NEUROTOXICITY IN ANIMALS DUE TO ARTEETHER AND ARTEMETHER

Several artemisinin (qinghaosu) derivatives have been developed and are in use as antimalarial drugs but scant animal or human toxicity data are available. We noted a progressive syndrome of clinical neurological defects with cardio-respiratory collapse and death in 5/6 dogs dosed daily for 8 d with intramuscular arteether (AE) at 20 mg/kg/d in a pharmacokinetic study. Neurological findings included gait disturbances, loss of spinal reflexes, pain response reflexes and prominent loss of brain-stem and eye reflexes. Electrocardiography showed prolongation of the QT interval corrected for rate (QTc). Prominent neuropathic lesions were sharply limited to the pens and medulla. Neurological injury, graded by a pathologist 'blinded' to dose group, showed a dose-related region-specific injury which was most pronounced in the pens and medulla in all animals. Rats treated with AE and artemether (AM) at 12.5 to 50 mg/kg/d for 28 d confirmed clinical neurological abnormalities with high doses (>25 mg/kg/d) after 6-14 d. Neuropathological examination of rat brain sections at 5 levels from the rostral cerebrum to the caudal medulla showed a dose-related pattern of injury characterized by hyalinized neuron cell bodies and loss of Nissl substance; changes congruent with those noted in dogs.

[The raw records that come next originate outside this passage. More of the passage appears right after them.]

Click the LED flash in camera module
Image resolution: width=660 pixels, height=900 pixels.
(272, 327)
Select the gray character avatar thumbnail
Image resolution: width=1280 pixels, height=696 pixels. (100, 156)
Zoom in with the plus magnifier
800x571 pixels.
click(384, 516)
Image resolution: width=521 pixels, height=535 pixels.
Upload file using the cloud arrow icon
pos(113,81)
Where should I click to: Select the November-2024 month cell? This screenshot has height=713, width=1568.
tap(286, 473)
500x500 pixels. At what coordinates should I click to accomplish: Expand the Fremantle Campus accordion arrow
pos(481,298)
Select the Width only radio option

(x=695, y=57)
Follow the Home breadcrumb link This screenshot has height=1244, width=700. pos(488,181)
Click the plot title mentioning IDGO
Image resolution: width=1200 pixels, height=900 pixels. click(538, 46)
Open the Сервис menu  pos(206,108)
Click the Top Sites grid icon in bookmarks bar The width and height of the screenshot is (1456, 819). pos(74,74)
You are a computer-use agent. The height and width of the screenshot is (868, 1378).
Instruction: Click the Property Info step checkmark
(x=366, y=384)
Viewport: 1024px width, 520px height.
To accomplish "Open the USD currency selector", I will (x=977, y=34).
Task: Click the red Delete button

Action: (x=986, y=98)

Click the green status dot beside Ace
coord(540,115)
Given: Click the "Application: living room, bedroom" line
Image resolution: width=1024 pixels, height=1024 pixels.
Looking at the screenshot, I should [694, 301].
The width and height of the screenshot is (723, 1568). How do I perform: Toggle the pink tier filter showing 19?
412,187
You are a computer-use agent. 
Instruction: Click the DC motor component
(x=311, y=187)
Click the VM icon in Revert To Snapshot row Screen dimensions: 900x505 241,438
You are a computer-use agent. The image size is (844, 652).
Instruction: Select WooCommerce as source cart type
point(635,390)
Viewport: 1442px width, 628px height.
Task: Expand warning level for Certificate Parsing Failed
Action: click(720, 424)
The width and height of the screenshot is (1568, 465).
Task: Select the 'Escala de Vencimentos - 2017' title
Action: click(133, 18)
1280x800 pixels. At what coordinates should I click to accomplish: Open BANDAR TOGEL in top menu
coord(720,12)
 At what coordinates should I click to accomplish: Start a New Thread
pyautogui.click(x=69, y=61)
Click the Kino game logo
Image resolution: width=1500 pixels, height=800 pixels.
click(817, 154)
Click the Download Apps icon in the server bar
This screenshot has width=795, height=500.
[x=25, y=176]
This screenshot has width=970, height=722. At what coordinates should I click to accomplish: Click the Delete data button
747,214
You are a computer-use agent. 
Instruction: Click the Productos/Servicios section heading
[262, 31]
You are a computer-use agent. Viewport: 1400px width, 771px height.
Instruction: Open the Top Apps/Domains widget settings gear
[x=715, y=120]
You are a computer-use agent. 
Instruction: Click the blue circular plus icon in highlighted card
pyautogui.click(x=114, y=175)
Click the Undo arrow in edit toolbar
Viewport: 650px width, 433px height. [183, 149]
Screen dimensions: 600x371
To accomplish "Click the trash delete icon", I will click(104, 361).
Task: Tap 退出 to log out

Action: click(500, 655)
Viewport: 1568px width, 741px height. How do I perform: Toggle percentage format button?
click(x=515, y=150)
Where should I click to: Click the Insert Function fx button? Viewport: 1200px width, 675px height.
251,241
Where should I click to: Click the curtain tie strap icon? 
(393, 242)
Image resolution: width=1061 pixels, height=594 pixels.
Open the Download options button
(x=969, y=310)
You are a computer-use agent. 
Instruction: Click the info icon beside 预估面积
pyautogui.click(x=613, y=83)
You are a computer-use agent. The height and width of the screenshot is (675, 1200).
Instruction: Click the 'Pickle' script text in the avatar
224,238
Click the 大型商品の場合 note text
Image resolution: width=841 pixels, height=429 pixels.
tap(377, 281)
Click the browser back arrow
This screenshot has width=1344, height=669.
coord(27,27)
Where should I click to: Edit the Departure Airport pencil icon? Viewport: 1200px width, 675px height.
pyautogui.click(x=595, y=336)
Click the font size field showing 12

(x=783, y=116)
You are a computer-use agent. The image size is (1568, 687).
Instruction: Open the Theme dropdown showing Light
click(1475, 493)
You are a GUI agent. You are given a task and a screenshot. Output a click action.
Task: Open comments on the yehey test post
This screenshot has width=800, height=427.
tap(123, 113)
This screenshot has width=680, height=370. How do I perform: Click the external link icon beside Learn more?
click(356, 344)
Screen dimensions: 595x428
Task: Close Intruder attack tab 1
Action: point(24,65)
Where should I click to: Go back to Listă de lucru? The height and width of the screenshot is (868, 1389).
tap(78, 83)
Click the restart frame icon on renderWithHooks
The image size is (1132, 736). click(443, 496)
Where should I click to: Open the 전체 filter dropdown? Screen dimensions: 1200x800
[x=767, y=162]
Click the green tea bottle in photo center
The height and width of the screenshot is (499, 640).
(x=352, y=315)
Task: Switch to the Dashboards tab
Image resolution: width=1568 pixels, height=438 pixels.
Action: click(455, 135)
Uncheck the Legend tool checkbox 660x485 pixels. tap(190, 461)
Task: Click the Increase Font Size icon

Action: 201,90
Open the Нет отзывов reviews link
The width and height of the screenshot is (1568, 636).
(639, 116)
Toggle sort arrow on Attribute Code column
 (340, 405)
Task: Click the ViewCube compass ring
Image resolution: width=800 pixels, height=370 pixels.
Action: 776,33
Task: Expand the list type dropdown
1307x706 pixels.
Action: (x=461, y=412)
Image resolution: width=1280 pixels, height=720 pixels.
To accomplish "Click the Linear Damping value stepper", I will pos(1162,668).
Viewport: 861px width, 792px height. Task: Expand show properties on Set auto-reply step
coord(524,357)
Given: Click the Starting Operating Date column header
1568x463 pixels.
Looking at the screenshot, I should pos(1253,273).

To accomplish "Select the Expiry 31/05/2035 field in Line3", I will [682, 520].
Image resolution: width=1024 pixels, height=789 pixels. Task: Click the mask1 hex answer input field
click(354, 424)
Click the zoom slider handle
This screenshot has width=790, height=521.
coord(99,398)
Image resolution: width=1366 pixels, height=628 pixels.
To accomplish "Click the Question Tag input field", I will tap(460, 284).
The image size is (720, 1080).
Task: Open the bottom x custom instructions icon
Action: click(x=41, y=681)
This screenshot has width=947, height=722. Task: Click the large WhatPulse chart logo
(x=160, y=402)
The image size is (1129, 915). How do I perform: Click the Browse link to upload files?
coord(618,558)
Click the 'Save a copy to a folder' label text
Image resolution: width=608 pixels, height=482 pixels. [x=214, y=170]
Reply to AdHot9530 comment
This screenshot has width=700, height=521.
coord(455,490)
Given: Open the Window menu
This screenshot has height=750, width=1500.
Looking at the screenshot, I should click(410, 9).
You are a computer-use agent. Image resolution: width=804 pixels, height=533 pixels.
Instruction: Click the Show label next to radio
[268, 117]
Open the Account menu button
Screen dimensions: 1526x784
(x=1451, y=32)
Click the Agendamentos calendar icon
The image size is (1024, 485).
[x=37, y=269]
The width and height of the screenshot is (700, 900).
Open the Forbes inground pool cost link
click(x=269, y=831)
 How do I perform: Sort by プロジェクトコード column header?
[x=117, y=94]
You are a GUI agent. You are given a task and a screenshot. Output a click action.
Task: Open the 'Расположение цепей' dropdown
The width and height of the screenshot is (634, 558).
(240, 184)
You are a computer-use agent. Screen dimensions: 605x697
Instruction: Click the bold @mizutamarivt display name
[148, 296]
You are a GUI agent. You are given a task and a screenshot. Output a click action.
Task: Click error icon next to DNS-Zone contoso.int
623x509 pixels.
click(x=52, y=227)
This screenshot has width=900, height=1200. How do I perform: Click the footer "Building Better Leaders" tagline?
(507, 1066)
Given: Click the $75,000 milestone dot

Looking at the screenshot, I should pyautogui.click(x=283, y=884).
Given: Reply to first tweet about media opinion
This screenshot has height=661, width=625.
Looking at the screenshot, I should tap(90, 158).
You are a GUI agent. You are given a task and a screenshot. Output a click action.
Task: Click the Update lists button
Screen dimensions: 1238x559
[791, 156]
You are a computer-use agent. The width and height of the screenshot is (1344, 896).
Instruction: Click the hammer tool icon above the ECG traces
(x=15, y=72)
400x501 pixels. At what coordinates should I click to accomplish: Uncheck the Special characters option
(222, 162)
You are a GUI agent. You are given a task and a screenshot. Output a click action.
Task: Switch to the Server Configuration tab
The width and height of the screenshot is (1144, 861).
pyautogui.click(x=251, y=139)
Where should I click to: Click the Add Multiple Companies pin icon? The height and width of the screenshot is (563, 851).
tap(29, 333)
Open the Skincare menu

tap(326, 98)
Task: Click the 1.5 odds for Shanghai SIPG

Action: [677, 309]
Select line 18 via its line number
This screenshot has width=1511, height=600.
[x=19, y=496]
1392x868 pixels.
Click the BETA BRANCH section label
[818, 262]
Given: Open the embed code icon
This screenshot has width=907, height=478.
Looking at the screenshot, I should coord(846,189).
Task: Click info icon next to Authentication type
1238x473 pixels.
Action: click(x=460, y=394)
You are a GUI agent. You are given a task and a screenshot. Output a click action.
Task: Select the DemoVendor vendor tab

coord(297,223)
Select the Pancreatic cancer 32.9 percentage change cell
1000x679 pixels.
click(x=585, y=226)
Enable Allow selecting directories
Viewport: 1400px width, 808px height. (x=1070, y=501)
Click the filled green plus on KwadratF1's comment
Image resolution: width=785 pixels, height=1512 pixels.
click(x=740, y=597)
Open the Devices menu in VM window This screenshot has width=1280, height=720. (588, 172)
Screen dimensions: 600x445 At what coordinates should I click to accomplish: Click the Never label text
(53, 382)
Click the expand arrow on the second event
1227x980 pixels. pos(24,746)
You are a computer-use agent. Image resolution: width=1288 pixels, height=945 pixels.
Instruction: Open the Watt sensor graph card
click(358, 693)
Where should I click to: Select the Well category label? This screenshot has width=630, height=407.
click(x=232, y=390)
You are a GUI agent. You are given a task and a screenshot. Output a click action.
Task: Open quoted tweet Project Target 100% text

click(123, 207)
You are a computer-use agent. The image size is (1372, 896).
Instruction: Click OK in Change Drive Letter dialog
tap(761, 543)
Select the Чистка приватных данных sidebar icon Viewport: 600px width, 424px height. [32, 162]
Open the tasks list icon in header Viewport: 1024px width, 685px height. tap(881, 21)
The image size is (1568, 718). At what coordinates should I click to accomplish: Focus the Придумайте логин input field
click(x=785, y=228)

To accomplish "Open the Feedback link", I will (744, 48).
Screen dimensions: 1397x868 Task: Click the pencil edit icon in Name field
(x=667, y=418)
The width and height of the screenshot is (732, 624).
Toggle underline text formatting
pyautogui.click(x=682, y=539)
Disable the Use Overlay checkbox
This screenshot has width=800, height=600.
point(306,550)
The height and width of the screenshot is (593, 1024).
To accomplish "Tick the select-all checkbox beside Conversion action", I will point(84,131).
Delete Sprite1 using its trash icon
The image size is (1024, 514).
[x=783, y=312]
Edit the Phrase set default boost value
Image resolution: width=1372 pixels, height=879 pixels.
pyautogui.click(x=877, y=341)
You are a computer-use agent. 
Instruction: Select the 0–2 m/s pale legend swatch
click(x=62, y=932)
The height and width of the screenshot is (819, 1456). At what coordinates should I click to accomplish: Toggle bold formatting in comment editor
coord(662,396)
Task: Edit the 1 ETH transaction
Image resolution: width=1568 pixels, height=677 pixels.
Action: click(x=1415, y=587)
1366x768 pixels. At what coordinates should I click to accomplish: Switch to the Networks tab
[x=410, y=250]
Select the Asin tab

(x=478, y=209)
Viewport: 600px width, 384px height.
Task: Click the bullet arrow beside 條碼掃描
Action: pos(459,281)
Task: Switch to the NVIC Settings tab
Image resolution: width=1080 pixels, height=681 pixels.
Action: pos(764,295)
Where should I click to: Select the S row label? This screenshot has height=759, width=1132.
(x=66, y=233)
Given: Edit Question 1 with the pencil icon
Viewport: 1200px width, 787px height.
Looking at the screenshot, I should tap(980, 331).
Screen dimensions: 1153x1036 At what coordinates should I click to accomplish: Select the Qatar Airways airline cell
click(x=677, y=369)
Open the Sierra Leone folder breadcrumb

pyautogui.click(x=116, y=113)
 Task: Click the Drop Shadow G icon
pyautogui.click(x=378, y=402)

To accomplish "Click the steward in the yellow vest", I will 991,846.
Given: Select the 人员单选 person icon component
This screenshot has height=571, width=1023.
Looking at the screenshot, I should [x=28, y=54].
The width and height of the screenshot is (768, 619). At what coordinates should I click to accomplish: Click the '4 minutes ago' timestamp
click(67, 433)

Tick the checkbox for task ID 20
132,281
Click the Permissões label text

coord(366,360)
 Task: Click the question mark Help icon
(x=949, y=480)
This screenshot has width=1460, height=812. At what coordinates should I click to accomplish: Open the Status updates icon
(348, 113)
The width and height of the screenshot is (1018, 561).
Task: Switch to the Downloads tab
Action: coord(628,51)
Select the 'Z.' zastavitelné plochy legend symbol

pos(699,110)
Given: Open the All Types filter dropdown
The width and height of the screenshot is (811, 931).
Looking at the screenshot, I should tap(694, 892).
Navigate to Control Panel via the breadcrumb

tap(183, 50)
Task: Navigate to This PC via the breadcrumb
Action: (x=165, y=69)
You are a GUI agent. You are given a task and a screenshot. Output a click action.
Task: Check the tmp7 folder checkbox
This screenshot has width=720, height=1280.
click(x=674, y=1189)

No significant difference was noted in the extent, type, or distribution of lesions in the brains of rats treated with equivalent doses of AE or AM. We conclude that (i) a neurological syndrome with central nervous system neuropathological changes occurred in a dose-related, and anatomically specific manner in both dogs and rats given moderately high daily doses of AE or AM; (ii) prolonged QTc interval was a preterminal clinical finding in dogs and rats treated with high dose AE; (iii) the mechanism and aetiology of these lesions was not determined in this study but a long-lived toxic drug metabolite is suggested.